Excerpt provided ▸
···

The thing is, Mason is rather more difficult to kill than Manafort might like, particularly when he’s also needed to protect a child from harm, and does have some old contacts of his own.

Historically, I have never really loved Jason Statham’s body of work, but like an old, comfy, hairless, shoe, he has grown on me during the years. There’s a highly likeable quality to an actor who understands his strengths and his limitations in range and just proceeds to work inside them, at least from my perspective. Of course, the last two Statham vehicles, the insufferably stupid The Beekeeper and the MAGA-hat-wearing A Working Man, were still terrible movies with little entertainment value.

Shelter is more like it. Directed by variable journeyman director Ric Roman Waugh, this is a very standard back to basics “hardass protects young girl” kind of film, with a few accidental (?) jibes against the surveillance state, and a good handful of straightforward and effective action sequences. I found myself particularly enjoying the action here because it isn’t attempting to be crazy, or big, or particularly loud, but looks and feels like the product of a kind of sure craftsmanship that fits an aging Statham better than any attempt to get back to Crank.

And, though the Stat is a limited actor, a mix of experience with this kind of material, actual screen presence and some great chemistry with his young co-star Breathnach, do sell the relationship between these two, even if it is built on clichés. So much so, I found myself caring about the action not just because I like to watch action scenes in my action movies (who’d have thunk) but because I also bought into the film’s emotional stakes. More people directing Statham should try this approach.

As it stands, to me, this is a return to form for Statham. Or perhaps I should say a return to making the kind of movies I like to see Statham in.

Saturday, February 28, 2026

Legend of the Shadowy Ninja: The Ninja Dragon (1990)

Original title: Kûsô-kagaku ninkyô-den: Gokudô ninja Dosuryû

For centuries, the bloodline of the Nindo yakuza clan has been protected by three magical ninjas whenever real trouble reared its head . After the ninja appear to high school age Nindo daughter Shinobu (Etsuko Araoda) in a dream and gift her a magical protective amulet that she takes with her into waking life, the girl quickly learns why ninja protection can be needed.

···

Work to complete ▸
**a.** Copy the movie review text from "For centuries, the" down to "can be needed.", swapping "amulet" for "charm".
**b.** Please retype the listing exactly, everything from the line containing "Task: Click the 卖出金额最大的前5名 section heading" down to the line containing "tap(73, 590)", both of those lines included.
The listing has no connection to the movie review text.

The input ▸
···

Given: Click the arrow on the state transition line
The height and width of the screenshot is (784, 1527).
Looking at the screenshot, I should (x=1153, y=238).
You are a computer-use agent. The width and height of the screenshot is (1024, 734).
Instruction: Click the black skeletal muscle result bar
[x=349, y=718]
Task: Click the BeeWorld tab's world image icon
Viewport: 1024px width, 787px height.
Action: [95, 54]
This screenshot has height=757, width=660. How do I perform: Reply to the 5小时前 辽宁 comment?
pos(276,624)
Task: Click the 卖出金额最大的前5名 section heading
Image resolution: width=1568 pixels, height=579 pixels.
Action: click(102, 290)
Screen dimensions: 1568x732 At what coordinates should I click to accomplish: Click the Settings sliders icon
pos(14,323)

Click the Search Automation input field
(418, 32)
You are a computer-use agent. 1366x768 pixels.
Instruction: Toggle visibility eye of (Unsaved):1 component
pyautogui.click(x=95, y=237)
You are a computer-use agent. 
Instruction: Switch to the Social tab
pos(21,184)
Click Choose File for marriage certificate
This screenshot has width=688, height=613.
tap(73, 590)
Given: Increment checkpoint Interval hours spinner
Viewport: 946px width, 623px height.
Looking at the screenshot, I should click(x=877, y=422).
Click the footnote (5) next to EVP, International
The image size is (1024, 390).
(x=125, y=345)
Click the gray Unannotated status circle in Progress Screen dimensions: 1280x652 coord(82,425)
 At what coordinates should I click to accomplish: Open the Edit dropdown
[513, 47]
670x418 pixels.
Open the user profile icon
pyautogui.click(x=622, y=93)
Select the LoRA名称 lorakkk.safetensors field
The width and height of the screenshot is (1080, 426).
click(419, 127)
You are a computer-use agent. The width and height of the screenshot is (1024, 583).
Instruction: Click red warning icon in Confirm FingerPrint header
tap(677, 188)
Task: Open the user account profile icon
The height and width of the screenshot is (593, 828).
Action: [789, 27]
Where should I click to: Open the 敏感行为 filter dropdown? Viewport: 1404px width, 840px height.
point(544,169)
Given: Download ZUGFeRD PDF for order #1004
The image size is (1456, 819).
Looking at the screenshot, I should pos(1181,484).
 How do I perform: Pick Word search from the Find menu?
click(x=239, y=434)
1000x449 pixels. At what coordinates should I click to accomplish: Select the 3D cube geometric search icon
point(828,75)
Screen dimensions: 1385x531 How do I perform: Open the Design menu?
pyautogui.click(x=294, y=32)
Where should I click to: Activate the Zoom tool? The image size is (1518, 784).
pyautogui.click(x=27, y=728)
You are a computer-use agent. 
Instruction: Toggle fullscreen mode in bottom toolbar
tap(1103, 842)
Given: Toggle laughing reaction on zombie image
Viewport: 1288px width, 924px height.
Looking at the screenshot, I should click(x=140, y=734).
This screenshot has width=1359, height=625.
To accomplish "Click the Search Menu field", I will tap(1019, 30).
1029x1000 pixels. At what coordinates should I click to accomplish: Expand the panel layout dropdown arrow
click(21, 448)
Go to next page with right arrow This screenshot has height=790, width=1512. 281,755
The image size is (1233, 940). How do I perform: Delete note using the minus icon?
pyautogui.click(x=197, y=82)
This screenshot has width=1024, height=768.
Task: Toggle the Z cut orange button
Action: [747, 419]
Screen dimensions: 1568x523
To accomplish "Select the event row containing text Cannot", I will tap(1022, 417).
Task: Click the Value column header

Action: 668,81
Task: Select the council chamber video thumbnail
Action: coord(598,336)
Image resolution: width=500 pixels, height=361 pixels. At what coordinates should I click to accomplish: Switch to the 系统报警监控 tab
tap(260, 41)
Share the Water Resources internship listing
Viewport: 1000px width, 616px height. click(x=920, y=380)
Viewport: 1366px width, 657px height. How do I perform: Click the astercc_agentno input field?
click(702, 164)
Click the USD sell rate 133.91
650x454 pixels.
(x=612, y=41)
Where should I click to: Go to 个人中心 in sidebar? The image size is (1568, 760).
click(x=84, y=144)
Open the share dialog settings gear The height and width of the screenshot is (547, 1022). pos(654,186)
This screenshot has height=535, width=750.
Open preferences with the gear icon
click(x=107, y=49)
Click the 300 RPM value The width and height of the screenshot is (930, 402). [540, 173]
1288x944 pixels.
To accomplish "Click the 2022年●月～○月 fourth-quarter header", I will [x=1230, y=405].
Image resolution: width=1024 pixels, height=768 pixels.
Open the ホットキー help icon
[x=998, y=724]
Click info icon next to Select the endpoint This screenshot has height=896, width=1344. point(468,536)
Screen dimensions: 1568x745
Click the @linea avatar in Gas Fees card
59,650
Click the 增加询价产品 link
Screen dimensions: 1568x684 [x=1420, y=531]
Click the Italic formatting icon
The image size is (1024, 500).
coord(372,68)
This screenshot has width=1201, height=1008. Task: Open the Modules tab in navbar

···

In response ▸
**a.**
For centuries, the bloodline of the Nindo yakuza clan has been protected by three magical ninjas whenever real trouble reared its head . After the ninja appear to high school age Nindo daughter Shinobu (Etsuko Araoda) in a dream and gift her a magical protective charm that she takes with her into waking life, the girl quickly learns why ninja protection can be needed.

**b.**
Task: Click the 卖出金额最大的前5名 section heading
Image resolution: width=1568 pixels, height=579 pixels.
Action: click(102, 290)
Screen dimensions: 1568x732 At what coordinates should I click to accomplish: Click the Settings sliders icon
pos(14,323)

Click the Search Automation input field
(418, 32)
You are a computer-use agent. 1366x768 pixels.
Instruction: Toggle visibility eye of (Unsaved):1 component
pyautogui.click(x=95, y=237)
You are a computer-use agent. 
Instruction: Switch to the Social tab
pos(21,184)
Click Choose File for marriage certificate
This screenshot has width=688, height=613.
tap(73, 590)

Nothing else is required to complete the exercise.